My first experience with the lithotripsy was a scary one. I was checked in to the surgical unit and just walking into the pre-op area was a surreal experience. It was kind of like going to the doctor’s office only they made me get undressed so I could wear a light green hospital gown that only covers the front leaving most of my posterior exposed to the draft. The nurse that helped me was very kind and made a world of difference in my experience. She even offered to tie the gown up in the back to provide me some semblance of dignity. She proceeded to take all vital sign measurements and started an IV and answered all the questions that I asked.

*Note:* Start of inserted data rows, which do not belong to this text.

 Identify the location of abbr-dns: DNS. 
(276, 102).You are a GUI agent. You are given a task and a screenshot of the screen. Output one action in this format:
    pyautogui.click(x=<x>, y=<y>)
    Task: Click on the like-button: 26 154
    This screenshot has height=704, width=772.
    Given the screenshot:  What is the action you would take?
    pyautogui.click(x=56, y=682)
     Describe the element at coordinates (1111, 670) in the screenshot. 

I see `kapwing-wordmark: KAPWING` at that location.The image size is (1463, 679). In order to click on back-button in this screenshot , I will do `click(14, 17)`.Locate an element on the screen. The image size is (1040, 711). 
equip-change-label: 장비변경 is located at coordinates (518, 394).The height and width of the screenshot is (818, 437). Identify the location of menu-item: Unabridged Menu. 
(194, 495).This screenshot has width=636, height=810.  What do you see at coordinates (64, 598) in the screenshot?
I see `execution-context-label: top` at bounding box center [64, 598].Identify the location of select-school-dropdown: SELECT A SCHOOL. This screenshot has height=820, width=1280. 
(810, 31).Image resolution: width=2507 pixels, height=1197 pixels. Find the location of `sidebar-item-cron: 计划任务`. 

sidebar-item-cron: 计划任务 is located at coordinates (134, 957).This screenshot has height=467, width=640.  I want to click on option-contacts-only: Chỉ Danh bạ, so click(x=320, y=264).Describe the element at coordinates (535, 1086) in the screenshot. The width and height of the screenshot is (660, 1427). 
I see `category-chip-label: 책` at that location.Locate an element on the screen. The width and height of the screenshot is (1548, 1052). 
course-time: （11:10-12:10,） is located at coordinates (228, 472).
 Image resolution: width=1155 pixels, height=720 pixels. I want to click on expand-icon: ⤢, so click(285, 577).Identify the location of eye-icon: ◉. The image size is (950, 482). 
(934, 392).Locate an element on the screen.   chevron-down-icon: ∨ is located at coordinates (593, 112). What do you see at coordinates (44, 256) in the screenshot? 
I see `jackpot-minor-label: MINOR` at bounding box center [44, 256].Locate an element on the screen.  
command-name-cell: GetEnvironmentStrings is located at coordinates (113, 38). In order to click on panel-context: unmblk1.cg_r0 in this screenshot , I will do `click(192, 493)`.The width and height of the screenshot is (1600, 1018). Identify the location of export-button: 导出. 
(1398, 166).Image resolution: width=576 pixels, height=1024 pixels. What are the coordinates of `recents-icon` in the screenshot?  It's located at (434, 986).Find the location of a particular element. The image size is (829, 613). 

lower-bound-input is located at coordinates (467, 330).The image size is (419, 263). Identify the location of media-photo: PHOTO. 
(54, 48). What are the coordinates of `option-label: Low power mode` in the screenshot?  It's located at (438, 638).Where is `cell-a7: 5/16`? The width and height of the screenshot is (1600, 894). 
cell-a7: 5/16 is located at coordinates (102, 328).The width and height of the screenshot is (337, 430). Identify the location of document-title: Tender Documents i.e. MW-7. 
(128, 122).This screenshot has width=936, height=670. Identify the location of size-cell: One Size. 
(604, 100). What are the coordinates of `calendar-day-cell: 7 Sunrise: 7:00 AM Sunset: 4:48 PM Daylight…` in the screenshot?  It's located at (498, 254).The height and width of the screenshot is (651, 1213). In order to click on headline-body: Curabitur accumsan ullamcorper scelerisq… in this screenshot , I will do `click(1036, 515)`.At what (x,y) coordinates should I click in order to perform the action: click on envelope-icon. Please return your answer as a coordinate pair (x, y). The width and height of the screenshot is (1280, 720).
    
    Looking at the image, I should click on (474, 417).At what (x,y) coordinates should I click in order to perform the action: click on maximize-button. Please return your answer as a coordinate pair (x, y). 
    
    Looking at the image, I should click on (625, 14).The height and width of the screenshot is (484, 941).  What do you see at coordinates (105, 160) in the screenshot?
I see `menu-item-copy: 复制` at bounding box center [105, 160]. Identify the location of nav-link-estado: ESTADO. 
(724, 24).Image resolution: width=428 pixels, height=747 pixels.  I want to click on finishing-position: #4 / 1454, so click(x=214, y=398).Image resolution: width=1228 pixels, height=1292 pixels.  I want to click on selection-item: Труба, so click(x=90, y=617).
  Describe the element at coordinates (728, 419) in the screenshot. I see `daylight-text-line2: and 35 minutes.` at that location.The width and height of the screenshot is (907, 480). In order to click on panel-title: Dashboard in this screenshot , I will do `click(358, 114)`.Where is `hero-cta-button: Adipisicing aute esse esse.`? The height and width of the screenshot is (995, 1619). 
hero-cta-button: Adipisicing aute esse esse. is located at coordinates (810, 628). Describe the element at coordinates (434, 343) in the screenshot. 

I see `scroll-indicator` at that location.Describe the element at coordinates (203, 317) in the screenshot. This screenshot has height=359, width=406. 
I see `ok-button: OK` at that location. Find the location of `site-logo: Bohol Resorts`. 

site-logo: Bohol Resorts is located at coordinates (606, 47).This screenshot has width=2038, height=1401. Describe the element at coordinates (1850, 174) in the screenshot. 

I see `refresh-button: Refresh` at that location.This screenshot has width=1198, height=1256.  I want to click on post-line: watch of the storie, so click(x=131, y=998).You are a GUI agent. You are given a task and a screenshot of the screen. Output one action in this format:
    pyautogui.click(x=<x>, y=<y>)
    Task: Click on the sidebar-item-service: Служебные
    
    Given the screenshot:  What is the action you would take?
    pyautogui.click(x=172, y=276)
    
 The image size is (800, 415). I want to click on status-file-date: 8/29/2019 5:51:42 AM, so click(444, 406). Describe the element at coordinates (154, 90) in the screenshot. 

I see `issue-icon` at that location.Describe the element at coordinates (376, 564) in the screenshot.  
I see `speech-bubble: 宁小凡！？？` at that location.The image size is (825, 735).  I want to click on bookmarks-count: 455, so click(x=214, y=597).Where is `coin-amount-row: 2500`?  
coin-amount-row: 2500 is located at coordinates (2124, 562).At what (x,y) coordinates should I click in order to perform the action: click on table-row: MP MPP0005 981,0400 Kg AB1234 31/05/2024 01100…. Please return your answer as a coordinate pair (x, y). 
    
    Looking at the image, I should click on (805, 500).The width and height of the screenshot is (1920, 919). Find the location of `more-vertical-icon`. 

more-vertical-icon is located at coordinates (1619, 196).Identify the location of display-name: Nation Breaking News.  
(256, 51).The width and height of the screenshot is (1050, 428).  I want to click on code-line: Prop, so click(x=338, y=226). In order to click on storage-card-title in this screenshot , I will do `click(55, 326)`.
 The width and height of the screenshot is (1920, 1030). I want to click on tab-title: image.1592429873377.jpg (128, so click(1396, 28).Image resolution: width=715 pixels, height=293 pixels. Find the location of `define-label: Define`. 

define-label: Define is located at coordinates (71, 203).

My urologist came in and spoke with me and physically marked the side he was working on with a marker.

The anesthesiologist also came and also spoke with me. Anesthesiologists, I have learned, are physicians that have completed four years of graduate doctoral training after gaining a general degree and doing at least four more years of residency. My anesthesiologist had the primary responsibility of protecting me while I was unconscious. I was told all surgery involves some risks and general anesthetics can affect critical life functions like breathing, heart rate, and blood pressure. Little did I know, the one that I only thought of as “the gas man” was actually the one that was there to immediately diagnose and treat any medical problem that arose during my treatment.

When it was time to go, I was visited by a certified registered nurse anesthetist who gave me a couple of shots, a chemical cocktail of sorts, which would sedate me. Things kind of get hazy and surreal after that and I can barely remember being moved from the gurney to the table. I did notice a huge hot water bottle like feature but my brain was to fuzzy to understand what it is or what it is for. I try to see what is happening around me but the chemicals in my blood are making me indifferent to what is going on. I watch an oxygen mask come down over my face and I am told to take some deep breaths and then . . . nothing. No dreams, no visions, no pain or awareness. No sense of time or space. I wondered if this is what it is like to be dead.